Page excerpt:
--------------------------------

In-cluster inference (option B)

If you are air-gapped, have a strict latency budget, or cannot route embedding traffic to an external endpoint, Nebula can run model inference inside the cluster. On EKS, the recommended shape is vLLM for completions and TEI GPU embeddings for memory search. See In-cluster models for full architecture, sizing, and HuggingFace token provisioning. To enable full in-cluster inference on EKS, stack the in-cluster overlay on top of your base values. The overlay sets llm.completion.mode: inCluster and llm.embedding.mode: inCluster, enables the vLLM instruction profile, and enables teiEmbedding behind the tei-embedding Service. Hybrid topologies are first-class: use external completions with in-cluster TEI embeddings when you only need the memory-search hot path inside the VPC. 
helm install nebula ./helm/nebula-<version>.tgz \
  -n nebula --create-namespace \
  -f helm/examples/eks/values.yaml \
  -f helm/examples/eks/values-vllm-inCluster.yaml
The embedding-gpu Karpenter NodePool and NVIDIA device plugin must exist before TEI embedding pods can schedule. If completions also run in-cluster, the vLLM instruction profile needs a separate GPU NodePool that matches its node selector and tolerations.

Troubleshooting

Your postgres.credentialsSecret may be missing or may not have the expected keys. The Secret must contain username and password (those exact lowercase key names — the chart reads them via secretKeyRef.key: username / .key: password). If you’re using ESO, check the ExternalSecret resource synced before the API and worker pods started.

--------------------------------

Given information:
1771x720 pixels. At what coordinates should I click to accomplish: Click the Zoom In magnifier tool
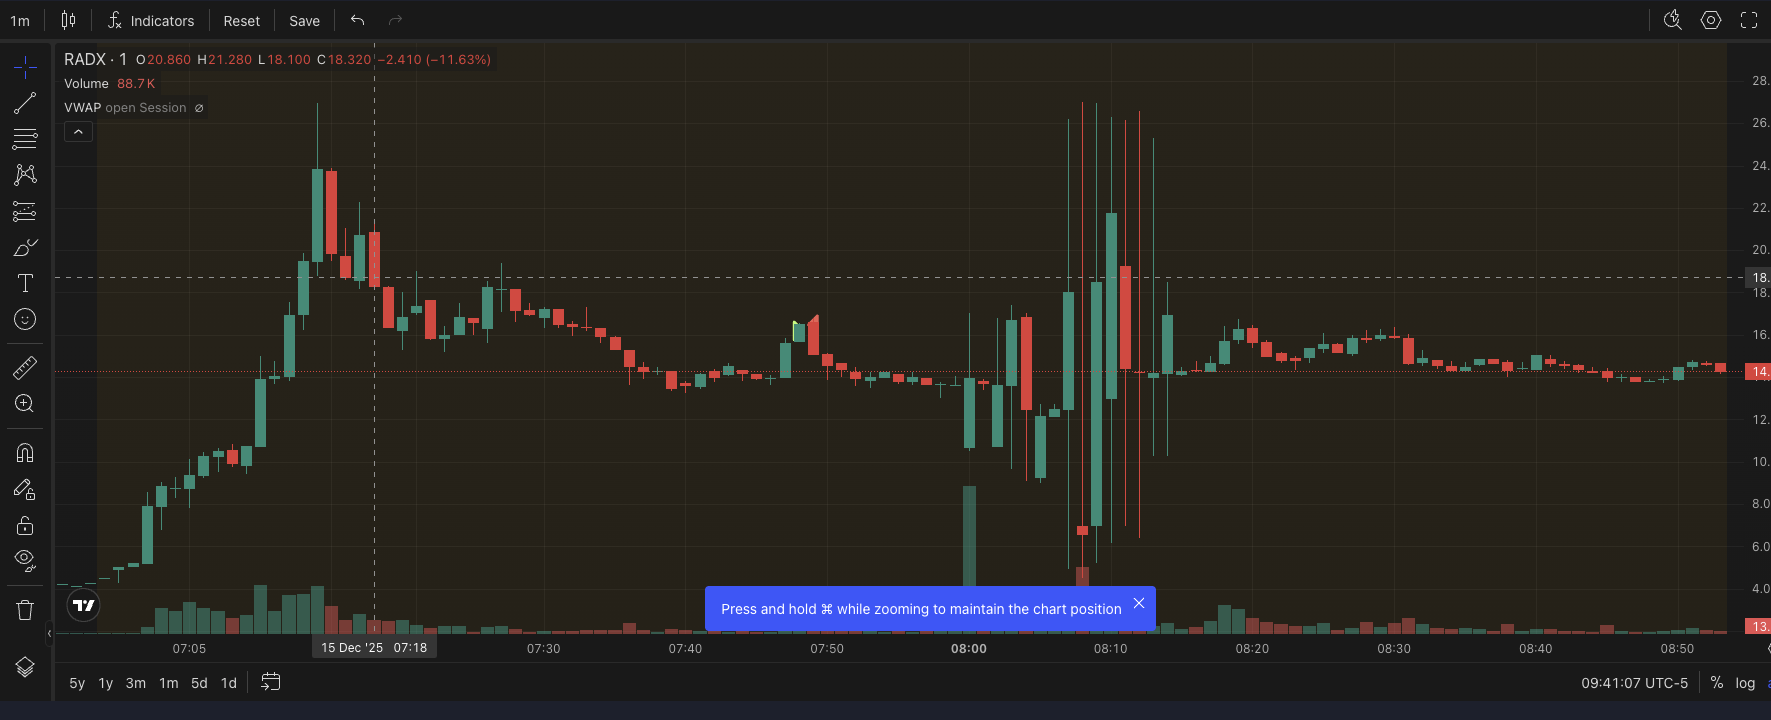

--------------------------------

Actions to take:
1. According to the page excerpt, what must exist before TEI embedding pods can schedule?
2. What does the in-cluster overlay set or enable, according to the page excerpt? List every item.

Exercise solutions:
1. The embedding-gpu Karpenter NodePool and the NVIDIA device plugin.

2.
- Sets llm.completion.mode: inCluster
- Sets llm.embedding.mode: inCluster
- Enables the vLLM instruction profile
- Enables teiEmbedding behind the tei-embedding Service